Cara Fitzgerald learns glass blowing from Andy Boatman at Blue Sage Studios. Photo by Brent Fuchs

For Broken Arrow resident Brent Ramsey, his first enrichment class was an act of self-preservation.

Ramsey was in a rut – the stress and anxiety of his information technology position had caught up with him and he had trouble sleeping.

That’s when his doctor-appointed therapist told him to find an outlet, which turned out to be a short class at Tulsa Stained Glass. From there, making stained-glass art became a permanent habit.

“I’m not normally a creative person,” Ramsey says. “I’ve always been more technically minded, but

this gave me a chance to explore that part of myself.”

That’s a common theme with enrichment classes: Rather than advancing a person’s career, they enhance the person. Many classes focus on artistic or creative pursuits, like writing or drawing.

Across Oklahoma, these classes are presented by businesses or as continuing education classes at colleges. They can also be found at places like the Oklahoma City Museum of Art, which has an entire department dedicated to learning and engagement.

Tracy Truels, that department’s director, says the museum’s classes help people break into new hobbies or return to old ones.

“It’s really open for everybody,” she says. “Our classes tend to attract a mix of total first-timers and people who haven’t done art in a while.”

The institution offers a variety of classes every semester, including painting, drawing, glass-blowing and photography, Truels says.

Students at Tulsa Stained Glass work on a project together. Photo by Luke Oppenheimer

“We’ve also been listening to our students, so we have a DSLR photography class,” she says. “We’re getting people who already knew their camera and people who’ve never used one. We had somebody come in with their camera still in its box.”

The schedules for the museum’s classes vary; some last six weeks, but others might be just one afternoon, Truels says.

“We used to have this really standard approach to how long classes were, and we realized each class had its own sweet spot,” she says. “We have an introductory watercolor class and that’s three Sunday afternoons.”

The overall goal, Truels says, is for people to create art for themselves, from themselves.

“We want people to come and get in touch with that creative side,” she says.

Dina Hunt, assistant marketing director for Tulsa Stained Glass, says exploration is exactly what enrichment classes should provide.

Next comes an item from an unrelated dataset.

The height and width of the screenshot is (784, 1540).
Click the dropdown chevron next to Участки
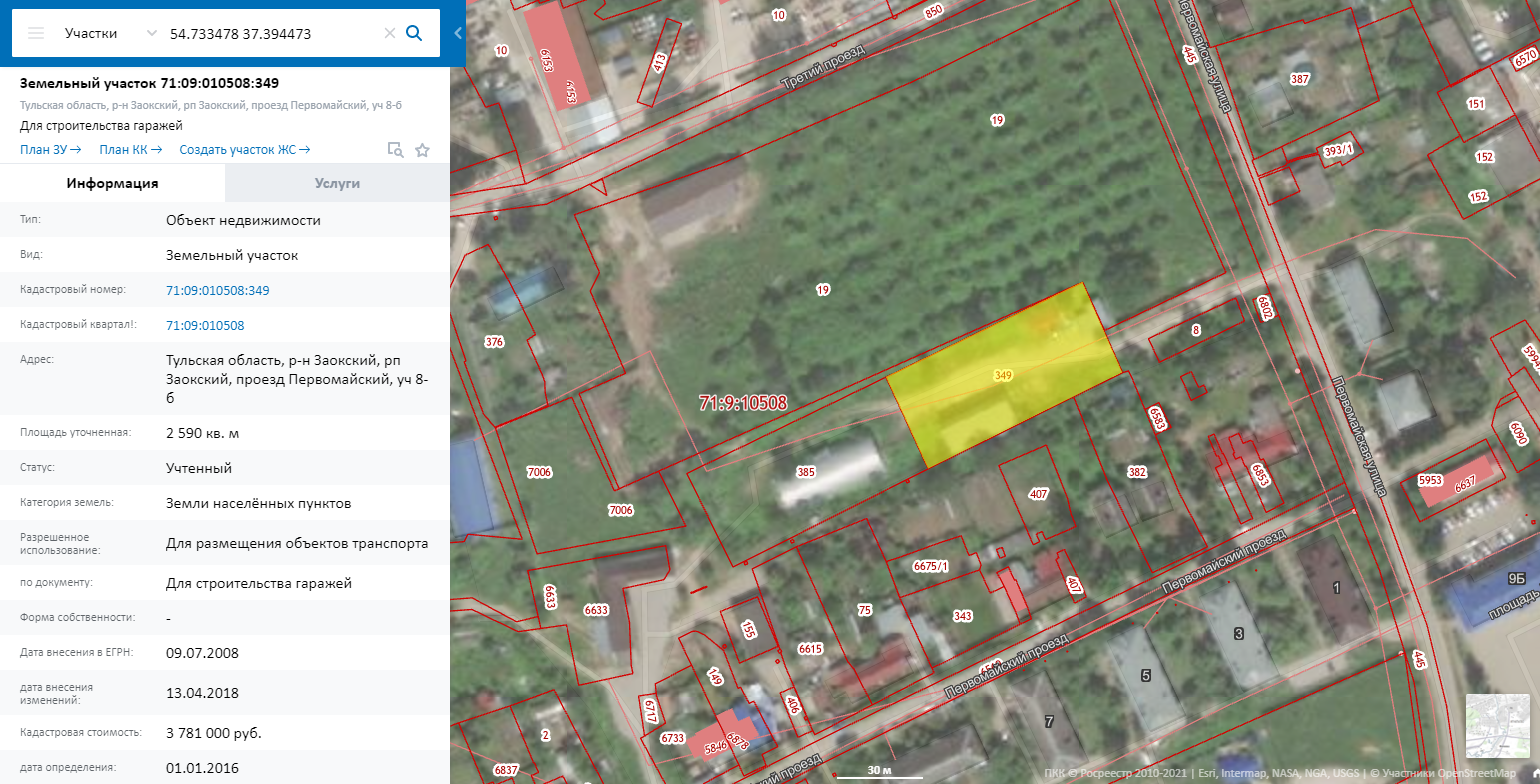(152, 33)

“Lots of times when people are going through whatever season of their life that may be troubling them, it can be hard to express it in words,” she says. “It’s kind of a way to let people free their mind and find what makes them happy.”

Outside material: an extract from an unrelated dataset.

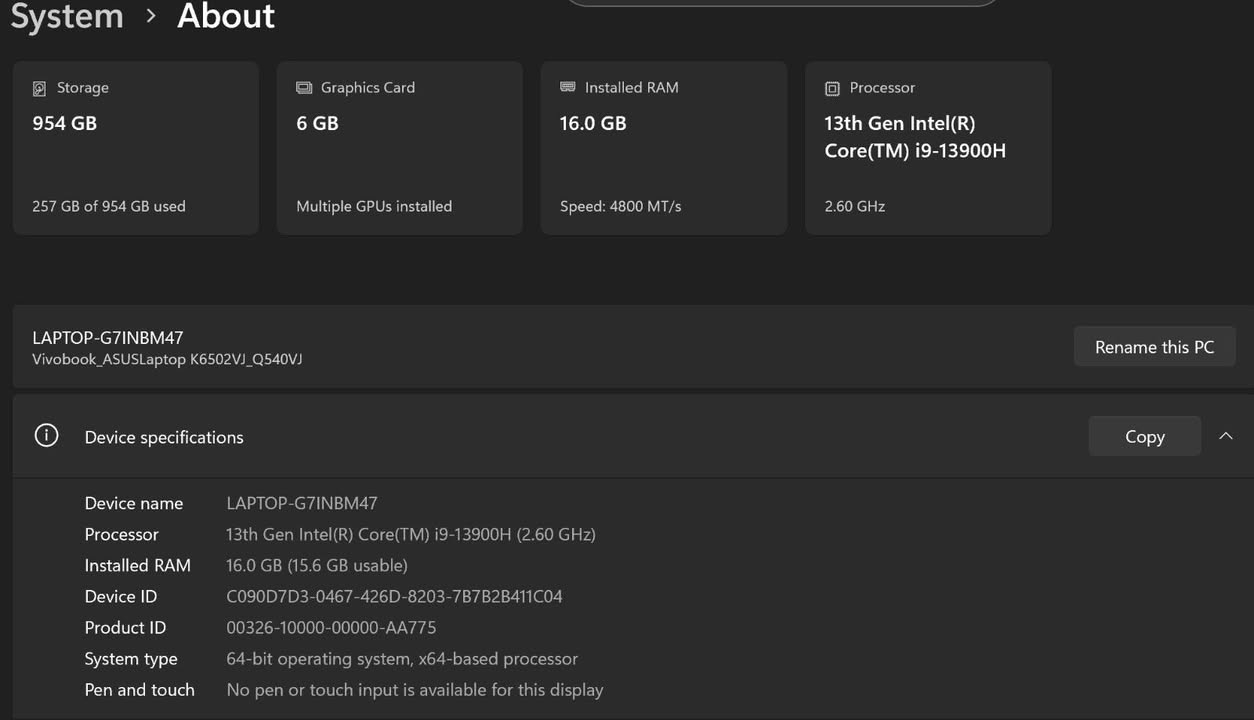
Task: Click the Multiple GPUs installed text
Action: pos(374,206)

That creative side can benefit anybody. At Tulsa Stained Glass, owner Richard Bohm says he has students “all the way from corporate America team-building to a person on the street to people with physical or mental disabilities or issues. Art’s a wonderful thing.”

A display at Tulsa Stained Glass showcases the works of talented students. Photos by Luke Oppenheimer

Bohm says he wants to help people “express themselves in a positive way” when they attend classes.

“We take it from a fun and entertainment standpoint,” he says. “There’s no judgment. People don’t have to be an artist.”

Hunt describes the process as “letting go of perfection.” It’s not about making masterpieces so much as it is creating something that makes a person … enriched.

“We help everybody become successful, by which … they create art that they’re happy with,” she says. “It’s kind of an enlightening experience to allow yourself to break away from the hustle and bustle and focus on you.”

Beginning classes abound. Tulsa-area residents can check out the City-County Library’s adult learning program at or Tulsa Community College’s Continuing Education program at

In and around Oklahoma City, options include Rose Community College’s Community Learning Center ( and Everything Goes Dance (

Whichever route one might go, it’s meant to make a person more complete, Ramsey says.

“What really matters is whether … you feel happier by the time you’re done,” he says. “If it ends up becoming a hobby, great, or if you decide you want to start making stuff and selling it online, or if you finally get started on a novel or something – that’s great. Just as long as you end up happier than you were.”